(About this exercise): Restate, in full and unchanged, the entries that follow, but not their pictures.

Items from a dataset

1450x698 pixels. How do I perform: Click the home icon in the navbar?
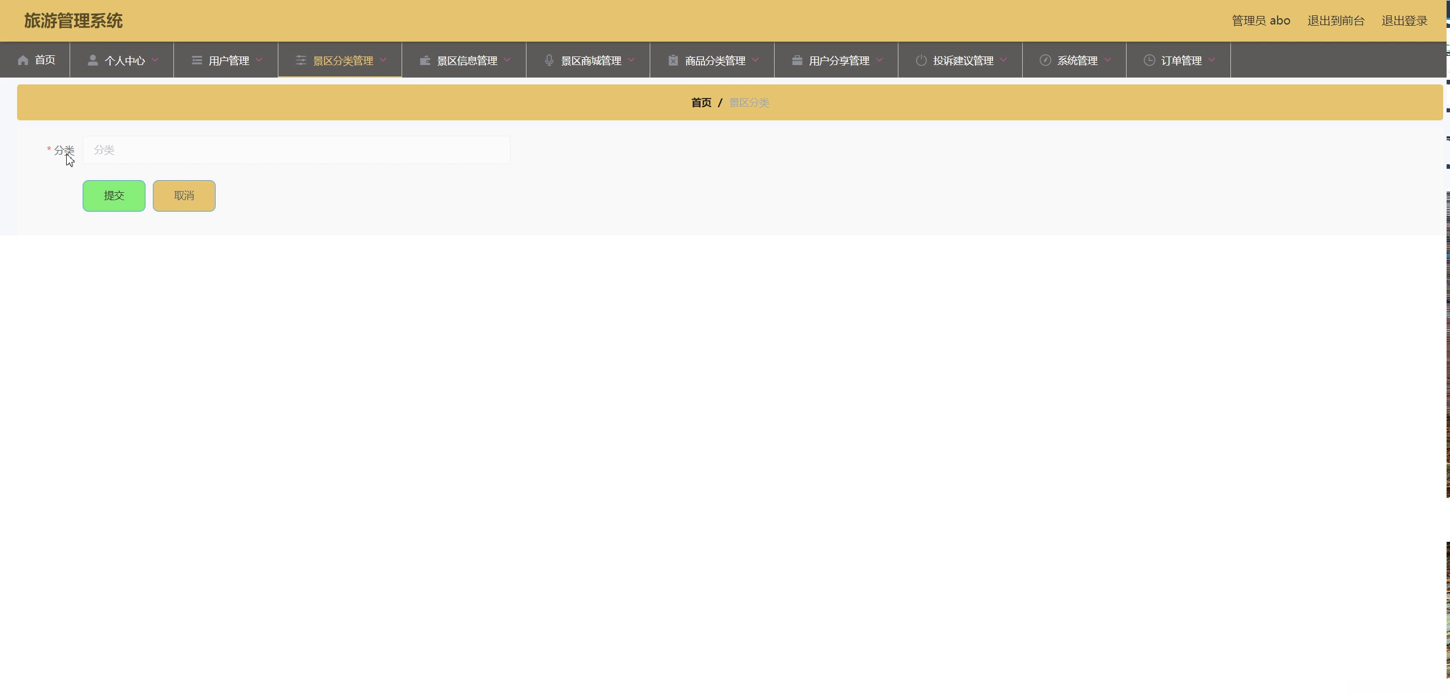pyautogui.click(x=23, y=60)
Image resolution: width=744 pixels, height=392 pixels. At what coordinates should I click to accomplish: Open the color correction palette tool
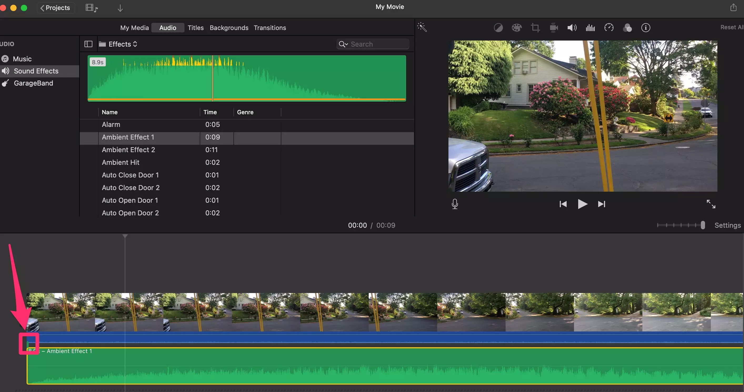(516, 28)
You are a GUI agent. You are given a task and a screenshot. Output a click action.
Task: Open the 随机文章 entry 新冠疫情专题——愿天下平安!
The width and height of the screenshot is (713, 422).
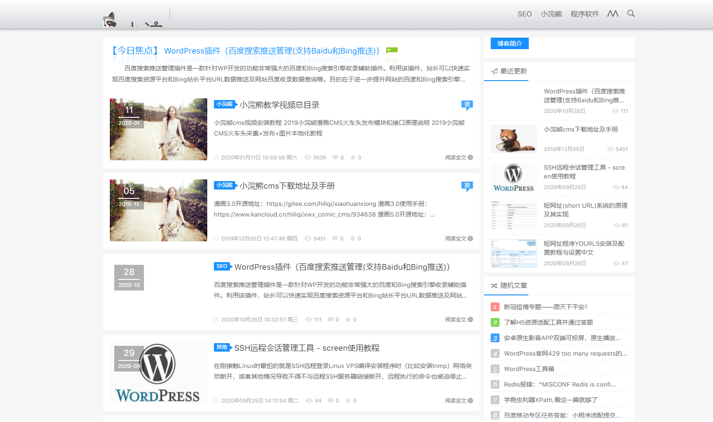click(x=544, y=306)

(Solution to the problem):
1450x698 pixels. How do I perform: Click the home icon in the navbar?
pyautogui.click(x=23, y=60)
Image resolution: width=744 pixels, height=392 pixels. At what coordinates should I click to accomplish: Open the color correction palette tool
(516, 28)
You are a GUI agent. You are given a task and a screenshot. Output a click action.
Task: Open the 随机文章 entry 新冠疫情专题——愿天下平安!
The width and height of the screenshot is (713, 422).
click(x=544, y=306)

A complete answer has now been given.